Top of Information provided
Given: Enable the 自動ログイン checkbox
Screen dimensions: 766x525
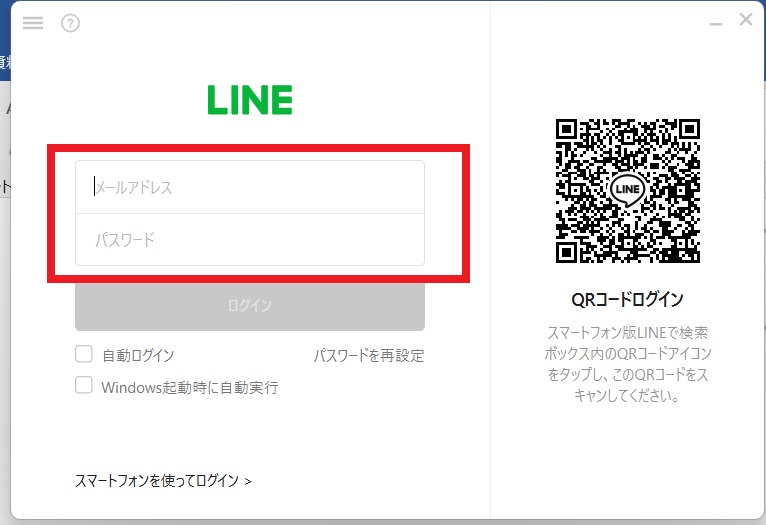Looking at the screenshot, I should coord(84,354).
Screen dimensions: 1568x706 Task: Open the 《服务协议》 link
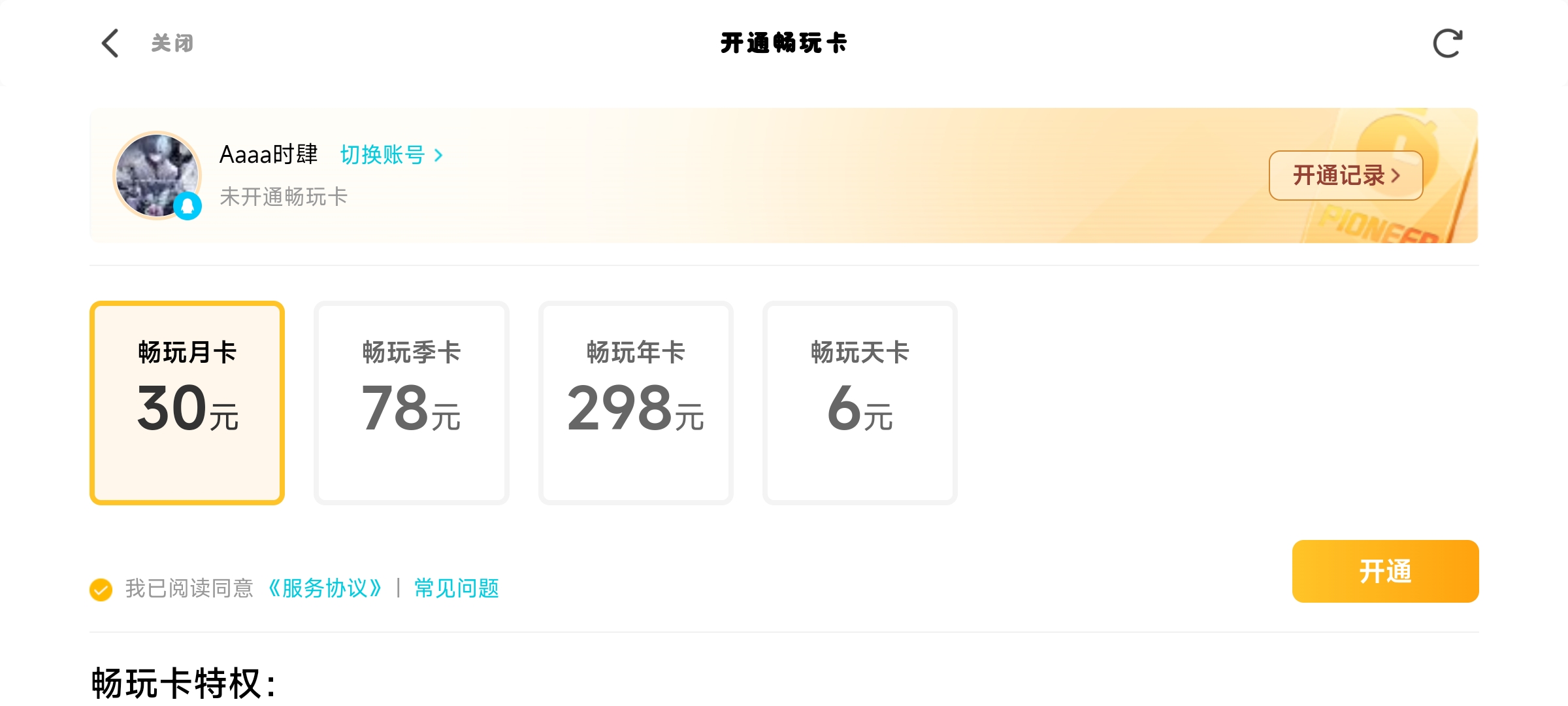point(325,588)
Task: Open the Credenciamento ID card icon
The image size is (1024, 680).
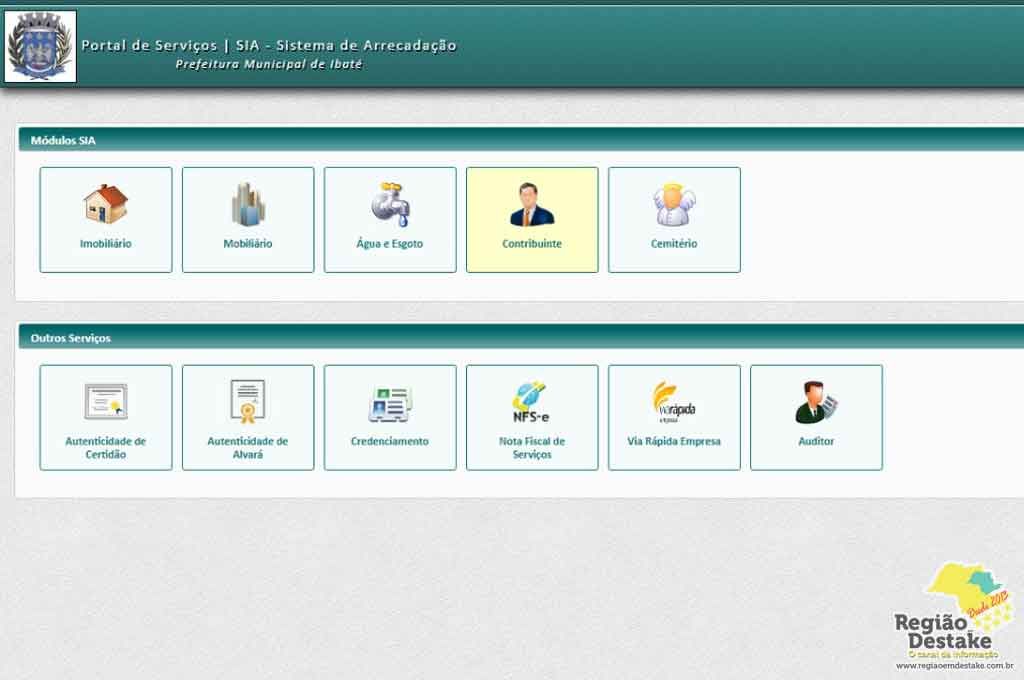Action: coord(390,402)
Bottom of Information provided
* **Exercise**
Exact wording is required throughout: write out all the records, but no pictures.

* **Task result**
Given: Enable the 自動ログイン checkbox
Screen dimensions: 766x525
Looking at the screenshot, I should coord(84,354).
Screen dimensions: 1568x706 Task: Open the 《服务协议》 link
point(325,588)
Task: Open the Credenciamento ID card icon
The image size is (1024, 680).
Action: coord(390,402)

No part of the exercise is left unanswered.